Oracle: Quarterly earnings disappoint. The share price falls in after hours
The company reported sales of USD 16.06 billion. The consensus expected 16.2 billion.
The Oracle has had its say on the quarterly figures. Put differently: the company founded by Larry Ellison, which has become central to the development of Artificial Intelligence (AI) - at least that made in the USA - has published its numbers for the second quarter 2025-2026.
Data below expectations
Expectation was high and, at least for now, the group disappointed. Oracle's total revenue came in at 16.06 billion, compared to analysts' average estimate of 16.21 billion, according to LSEG. Not only that. Cloud sales increased by 34 per cent to USD 7.98 billion, but the market expected more. As higher was the consensus regarding the infrastructure division - one of the most closely monitored by analysts - which generated 4.08 billion in sales. Of course, in the face of such a performance, investors started selling on the stock, which fell in the after hours.

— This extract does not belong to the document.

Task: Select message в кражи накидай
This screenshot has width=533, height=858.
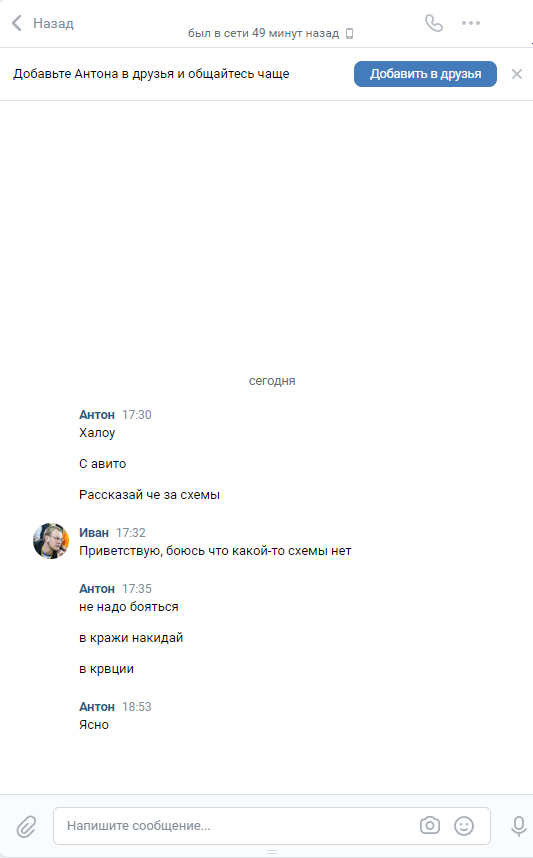Action: coord(131,638)
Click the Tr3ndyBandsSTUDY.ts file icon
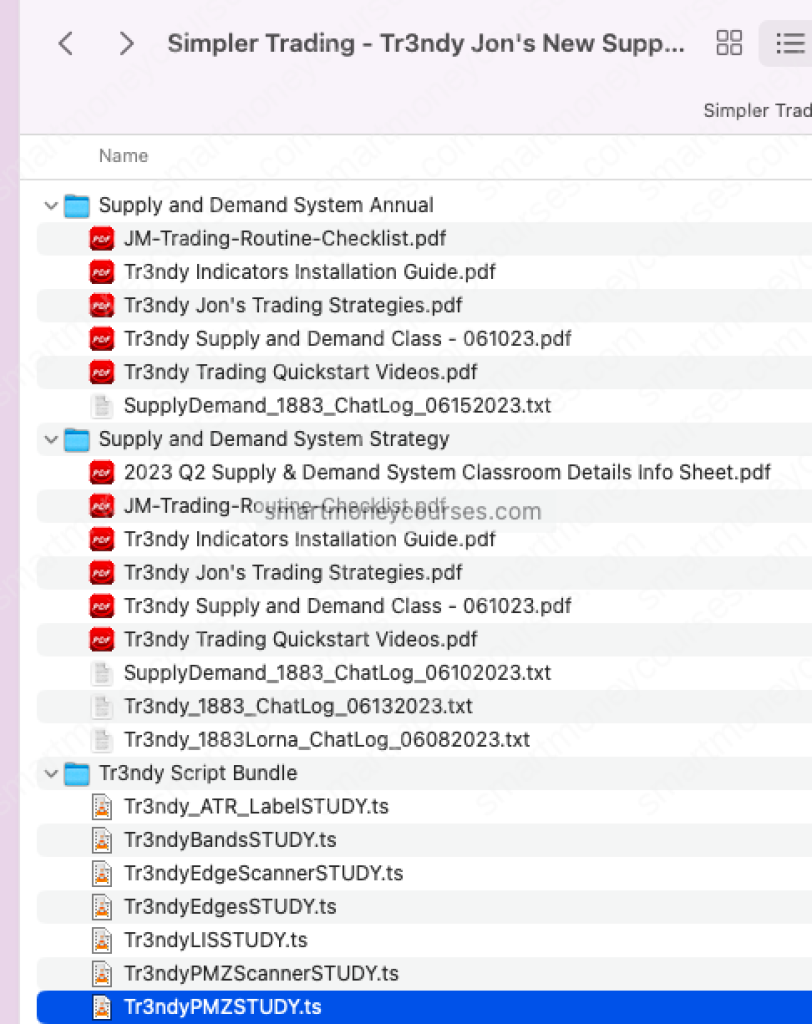 tap(101, 840)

Adjusted quarterly profit, for its part, was $2.26 per share. But the profit included a one-off pre-tax gain of $2.7 billion from the sale of the stake in chip designer Ampere Computing. A transaction, with respect to which Ellison explained that he chose to sell the stake to SoftBank - which bought it for $6.5 billion last March - because 'it is no longer strategic to continue to design, manufacture and use our chips in cloud data centres'.
The ambitious project
In general, it should be remembered, the company has outlined a particularly ambitious expansion path. In a presentation released in October, the company indicated that the area dedicated to cloud infrastructure could generate up to USD 166 billion in revenue by 2030, while total group revenue, in the same scenario, could reach USD 225 billion, with adjusted earnings per share around USD 21. These targets assume much faster growth than at present and accelerating demand for Ia services.

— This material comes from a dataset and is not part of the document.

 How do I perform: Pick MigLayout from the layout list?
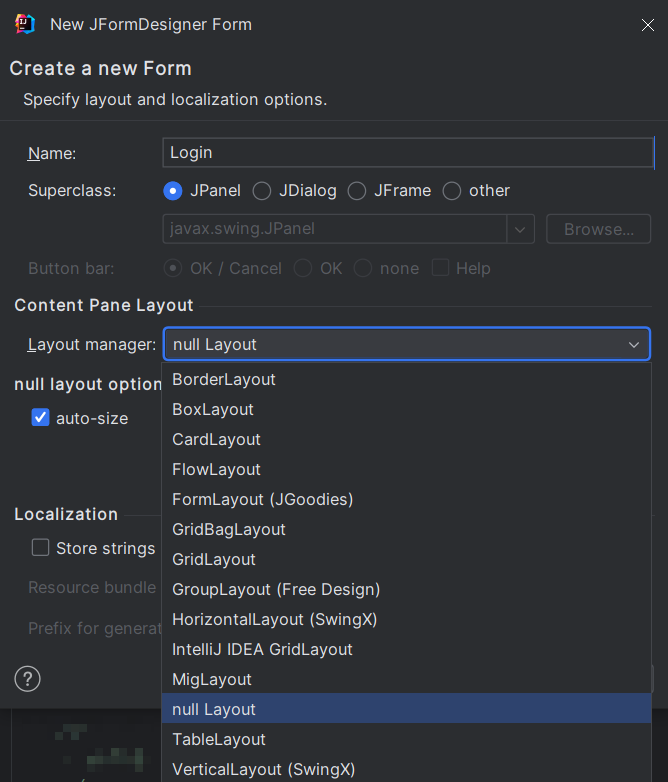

Among the more constructive observers, the idea prevailed that the quarterly report could represent a moment of discontinuity. A confirmation that the demand for Artificial Intelligence solutions comes from a wide range of customers, and not only from big names like OpenAI, would have reinforced the narrative of structural rather than episodic growth. This, at least according to the immediate analysis of the results, was not the case.